DIRECTIONS:
The entries below should be output exactly as written.

#### RECORDS FOR THIS TASK

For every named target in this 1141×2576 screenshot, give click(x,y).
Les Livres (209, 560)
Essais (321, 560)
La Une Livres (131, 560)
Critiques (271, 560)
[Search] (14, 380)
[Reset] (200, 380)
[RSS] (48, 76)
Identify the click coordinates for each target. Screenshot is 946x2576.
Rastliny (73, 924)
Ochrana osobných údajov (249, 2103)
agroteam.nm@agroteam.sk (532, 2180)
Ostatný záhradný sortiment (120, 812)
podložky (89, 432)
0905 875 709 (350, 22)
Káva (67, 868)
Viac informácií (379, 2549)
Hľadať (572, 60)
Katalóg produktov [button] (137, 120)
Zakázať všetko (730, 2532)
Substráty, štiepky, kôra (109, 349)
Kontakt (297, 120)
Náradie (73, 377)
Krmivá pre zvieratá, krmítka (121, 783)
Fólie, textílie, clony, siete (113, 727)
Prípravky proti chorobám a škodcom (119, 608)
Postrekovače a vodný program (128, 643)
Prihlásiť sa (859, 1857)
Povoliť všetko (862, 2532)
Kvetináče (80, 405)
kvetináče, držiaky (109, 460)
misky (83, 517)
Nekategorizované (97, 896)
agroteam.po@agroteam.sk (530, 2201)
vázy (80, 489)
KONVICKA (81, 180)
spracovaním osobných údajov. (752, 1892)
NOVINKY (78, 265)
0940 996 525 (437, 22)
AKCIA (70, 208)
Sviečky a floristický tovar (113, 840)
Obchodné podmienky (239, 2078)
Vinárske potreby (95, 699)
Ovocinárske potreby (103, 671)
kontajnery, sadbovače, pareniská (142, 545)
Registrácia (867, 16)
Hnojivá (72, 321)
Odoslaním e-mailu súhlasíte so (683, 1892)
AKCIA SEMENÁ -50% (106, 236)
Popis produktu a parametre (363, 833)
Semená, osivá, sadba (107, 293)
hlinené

########

EXERCISE SOLUTION:
For every named target in this 1141×2576 screenshot, give click(x,y).
Les Livres (209, 560)
Essais (321, 560)
La Une Livres (131, 560)
Critiques (271, 560)
[Search] (14, 380)
[Reset] (200, 380)
[RSS] (48, 76)
Identify the click coordinates for each target. Screenshot is 946x2576.
Rastliny (73, 924)
Ochrana osobných údajov (249, 2103)
agroteam.nm@agroteam.sk (532, 2180)
Ostatný záhradný sortiment (120, 812)
podložky (89, 432)
0905 875 709 (350, 22)
Káva (67, 868)
Viac informácií (379, 2549)
Hľadať (572, 60)
Katalóg produktov [button] (137, 120)
Zakázať všetko (730, 2532)
Substráty, štiepky, kôra (109, 349)
Kontakt (297, 120)
Náradie (73, 377)
Krmivá pre zvieratá, krmítka (121, 783)
Fólie, textílie, clony, siete (113, 727)
Prípravky proti chorobám a škodcom (119, 608)
Postrekovače a vodný program (128, 643)
Prihlásiť sa (859, 1857)
Povoliť všetko (862, 2532)
Kvetináče (80, 405)
kvetináče, držiaky (109, 460)
misky (83, 517)
Nekategorizované (97, 896)
agroteam.po@agroteam.sk (530, 2201)
vázy (80, 489)
KONVICKA (81, 180)
spracovaním osobných údajov. (752, 1892)
NOVINKY (78, 265)
0940 996 525 (437, 22)
AKCIA (70, 208)
Sviečky a floristický tovar (113, 840)
Obchodné podmienky (239, 2078)
Vinárske potreby (95, 699)
Ovocinárske potreby (103, 671)
kontajnery, sadbovače, pareniská (142, 545)
Registrácia (867, 16)
Hnojivá (72, 321)
Odoslaním e-mailu súhlasíte so (683, 1892)
AKCIA SEMENÁ -50% (106, 236)
Popis produktu a parametre (363, 833)
Semená, osivá, sadba (107, 293)
hlinené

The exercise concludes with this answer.